Wednesday, May 9, 2012

Two Things and Final Call

Federico Fellini directing a film

I've got two things for you this morning:

First, please send me your photos of yourself for my Video Project. Please send them to me as soon as possible as I'd like to put the video together by the middle of next week. Here are the instructions or you can click on the link above:

  1. Write down on a piece of white paper or poster-board advice that you would give to yourself, that long ago self, when your child was diagnosed.
  2. Have someone take a picture of you holding the poster
  3. Email me the picture at elsophie AT gmail DOT com
  4. If you want to send more than one, feel free. I'll use them all.
  5. Spread the word to your friends. MEN, please participate!
  6. I'm setting a goal of finishing this by May 15th, so please help me and send yours in (if you haven't already!) as soon as possible.

Second, have you seen this beautiful video? Set aside your distractions, turn up the volume and be happy:


  1. Incredible video. I'm crying and laughing at the same time. Thank you!
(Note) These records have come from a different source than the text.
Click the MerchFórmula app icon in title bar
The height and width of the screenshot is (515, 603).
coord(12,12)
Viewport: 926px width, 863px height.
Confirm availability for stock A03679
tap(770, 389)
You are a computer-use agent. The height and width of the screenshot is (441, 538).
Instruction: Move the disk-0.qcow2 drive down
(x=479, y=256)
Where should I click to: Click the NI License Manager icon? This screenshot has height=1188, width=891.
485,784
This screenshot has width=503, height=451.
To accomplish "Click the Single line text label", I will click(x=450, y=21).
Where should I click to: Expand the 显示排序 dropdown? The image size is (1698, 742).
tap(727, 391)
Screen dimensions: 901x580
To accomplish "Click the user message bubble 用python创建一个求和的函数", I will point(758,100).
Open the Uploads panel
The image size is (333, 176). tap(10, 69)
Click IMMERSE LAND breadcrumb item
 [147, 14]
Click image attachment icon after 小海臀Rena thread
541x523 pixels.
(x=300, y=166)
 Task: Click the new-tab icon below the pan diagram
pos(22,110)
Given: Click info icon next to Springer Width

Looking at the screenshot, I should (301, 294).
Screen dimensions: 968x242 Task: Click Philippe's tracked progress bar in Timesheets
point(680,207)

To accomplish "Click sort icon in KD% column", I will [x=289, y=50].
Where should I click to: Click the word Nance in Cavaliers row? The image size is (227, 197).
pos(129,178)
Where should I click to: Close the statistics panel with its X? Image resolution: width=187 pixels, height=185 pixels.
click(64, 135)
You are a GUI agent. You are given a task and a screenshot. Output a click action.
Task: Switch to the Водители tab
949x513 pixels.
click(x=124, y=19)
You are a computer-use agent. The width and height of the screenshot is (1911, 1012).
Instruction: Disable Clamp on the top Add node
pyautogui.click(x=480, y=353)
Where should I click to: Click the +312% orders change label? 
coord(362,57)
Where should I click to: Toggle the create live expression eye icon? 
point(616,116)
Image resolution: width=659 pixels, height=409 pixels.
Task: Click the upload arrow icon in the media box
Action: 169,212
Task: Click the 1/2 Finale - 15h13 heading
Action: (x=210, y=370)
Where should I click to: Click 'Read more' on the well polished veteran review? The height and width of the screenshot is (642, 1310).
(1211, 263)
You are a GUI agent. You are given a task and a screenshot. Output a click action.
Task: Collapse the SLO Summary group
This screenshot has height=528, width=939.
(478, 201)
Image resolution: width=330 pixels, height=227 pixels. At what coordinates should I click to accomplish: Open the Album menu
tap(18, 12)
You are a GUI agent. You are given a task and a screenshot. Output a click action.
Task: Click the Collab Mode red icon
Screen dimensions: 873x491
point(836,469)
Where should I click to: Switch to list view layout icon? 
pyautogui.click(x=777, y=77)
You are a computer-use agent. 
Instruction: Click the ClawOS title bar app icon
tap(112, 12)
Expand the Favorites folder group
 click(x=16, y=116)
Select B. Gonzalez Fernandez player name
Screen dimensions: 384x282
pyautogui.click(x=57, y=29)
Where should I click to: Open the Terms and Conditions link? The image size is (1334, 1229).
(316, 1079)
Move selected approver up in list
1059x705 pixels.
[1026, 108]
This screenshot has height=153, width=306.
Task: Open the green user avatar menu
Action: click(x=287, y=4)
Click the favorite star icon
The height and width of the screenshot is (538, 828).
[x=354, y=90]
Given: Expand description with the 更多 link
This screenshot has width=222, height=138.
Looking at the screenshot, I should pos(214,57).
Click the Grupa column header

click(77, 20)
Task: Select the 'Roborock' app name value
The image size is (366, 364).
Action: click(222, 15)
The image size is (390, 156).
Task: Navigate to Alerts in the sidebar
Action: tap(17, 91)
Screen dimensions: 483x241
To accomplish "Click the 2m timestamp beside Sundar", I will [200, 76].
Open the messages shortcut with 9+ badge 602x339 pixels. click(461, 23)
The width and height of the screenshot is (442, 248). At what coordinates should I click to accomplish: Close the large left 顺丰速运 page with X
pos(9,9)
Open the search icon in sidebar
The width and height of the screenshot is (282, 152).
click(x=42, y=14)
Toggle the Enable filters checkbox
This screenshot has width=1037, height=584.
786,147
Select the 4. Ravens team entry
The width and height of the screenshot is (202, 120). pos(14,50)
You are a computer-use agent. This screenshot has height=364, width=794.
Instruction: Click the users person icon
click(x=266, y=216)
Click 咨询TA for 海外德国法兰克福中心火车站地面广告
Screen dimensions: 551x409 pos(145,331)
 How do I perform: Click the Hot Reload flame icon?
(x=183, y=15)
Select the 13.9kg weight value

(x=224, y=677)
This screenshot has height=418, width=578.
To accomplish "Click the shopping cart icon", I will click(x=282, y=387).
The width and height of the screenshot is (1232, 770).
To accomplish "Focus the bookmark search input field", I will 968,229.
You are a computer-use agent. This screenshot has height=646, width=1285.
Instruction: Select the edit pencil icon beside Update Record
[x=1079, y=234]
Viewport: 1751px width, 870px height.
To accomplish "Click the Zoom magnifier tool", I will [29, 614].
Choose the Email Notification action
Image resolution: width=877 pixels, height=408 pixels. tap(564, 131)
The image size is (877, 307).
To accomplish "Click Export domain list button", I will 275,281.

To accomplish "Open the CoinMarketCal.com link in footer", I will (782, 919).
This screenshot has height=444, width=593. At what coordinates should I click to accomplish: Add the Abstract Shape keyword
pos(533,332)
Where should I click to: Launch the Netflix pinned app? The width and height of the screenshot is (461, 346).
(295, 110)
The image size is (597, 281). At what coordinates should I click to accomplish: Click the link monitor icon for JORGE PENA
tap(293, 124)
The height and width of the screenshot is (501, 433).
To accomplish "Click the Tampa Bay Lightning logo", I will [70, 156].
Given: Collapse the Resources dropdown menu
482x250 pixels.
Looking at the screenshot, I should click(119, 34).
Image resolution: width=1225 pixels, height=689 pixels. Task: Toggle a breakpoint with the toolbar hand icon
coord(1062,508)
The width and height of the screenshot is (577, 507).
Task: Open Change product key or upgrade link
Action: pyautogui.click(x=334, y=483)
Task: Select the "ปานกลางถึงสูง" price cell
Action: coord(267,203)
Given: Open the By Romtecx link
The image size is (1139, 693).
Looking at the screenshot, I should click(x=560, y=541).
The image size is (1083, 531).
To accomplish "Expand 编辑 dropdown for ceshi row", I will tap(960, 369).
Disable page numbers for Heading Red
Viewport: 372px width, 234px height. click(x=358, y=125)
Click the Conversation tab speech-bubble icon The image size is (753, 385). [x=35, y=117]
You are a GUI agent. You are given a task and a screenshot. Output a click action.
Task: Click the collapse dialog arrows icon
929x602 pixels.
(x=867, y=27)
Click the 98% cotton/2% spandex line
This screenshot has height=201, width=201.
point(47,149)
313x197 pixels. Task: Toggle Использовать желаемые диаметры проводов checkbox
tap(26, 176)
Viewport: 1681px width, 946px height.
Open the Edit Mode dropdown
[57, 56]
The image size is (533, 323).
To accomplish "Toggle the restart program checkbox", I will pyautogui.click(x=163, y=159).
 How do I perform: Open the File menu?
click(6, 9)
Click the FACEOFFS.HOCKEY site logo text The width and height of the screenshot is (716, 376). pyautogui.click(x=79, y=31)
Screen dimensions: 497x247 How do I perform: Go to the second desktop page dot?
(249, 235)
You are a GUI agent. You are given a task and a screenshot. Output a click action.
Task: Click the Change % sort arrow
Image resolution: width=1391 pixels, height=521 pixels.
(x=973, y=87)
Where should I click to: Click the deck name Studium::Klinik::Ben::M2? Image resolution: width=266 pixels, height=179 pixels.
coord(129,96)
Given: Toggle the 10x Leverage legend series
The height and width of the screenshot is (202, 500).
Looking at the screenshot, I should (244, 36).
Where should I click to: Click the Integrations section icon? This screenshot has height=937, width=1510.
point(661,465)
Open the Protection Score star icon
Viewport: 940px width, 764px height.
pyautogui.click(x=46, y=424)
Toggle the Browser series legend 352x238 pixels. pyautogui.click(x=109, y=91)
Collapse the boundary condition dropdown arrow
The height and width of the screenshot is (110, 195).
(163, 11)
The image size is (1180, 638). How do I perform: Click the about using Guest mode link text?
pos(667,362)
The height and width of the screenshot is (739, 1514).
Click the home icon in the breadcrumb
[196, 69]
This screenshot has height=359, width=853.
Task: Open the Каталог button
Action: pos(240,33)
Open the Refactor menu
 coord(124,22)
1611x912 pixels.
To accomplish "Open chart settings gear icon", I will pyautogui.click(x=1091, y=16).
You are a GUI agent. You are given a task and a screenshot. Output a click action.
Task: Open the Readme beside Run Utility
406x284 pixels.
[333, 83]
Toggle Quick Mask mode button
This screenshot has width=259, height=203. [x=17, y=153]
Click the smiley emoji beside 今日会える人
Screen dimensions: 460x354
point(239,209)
  2. I can't. I just can't watch it all. I don't want children to have to be that strong. I DON'T WANT IT!
    (I know. I'm sorry. I'm a little crazy today.)

  3. Ms. Moon -- I'm sorry you're having that kind of day. And I don't want children to suffer so, but I'm amazed and cheered, even, by resiliency. I'm also glad that nurses like the ones in the video are just so damn awesome. Despite the seriousness of the video, it did make me happy -- maybe because the usual "war" mentality of cancer wasn't as emphasized as the resilience part.

  4. Thank you for reposting this. Those nurses and kids are heroes every day. xoxo

  5. Loved the video! I will be passing it on to my wife who is currently going through cancer treatments. Thank you!

  6. Amazing, inspirational...words cannot describe!

  7. Gosh that little toothless peanut in the video. The whole bunch of them just slay me. Nurses are exceptional. I totally, totally agree.

    Although i do have a blind kitty with all sorts of health issues, i realize it makes me no more familiar with the role of a mother to a child with special needs. (I used to work at a ranch where i was constantly compared to one of the dogs who had seizures. Ha) So i'll just share what i would tell myself when i was diagnosed (even though i was in denial for a decade or so): Don't mourn all the 'can't's and 'never's as you encounter them. You'll find some, if not many, just aren't true. Wait til you get a load of all the awesome shit you'll get to see and do. And swim in the lane by the wall.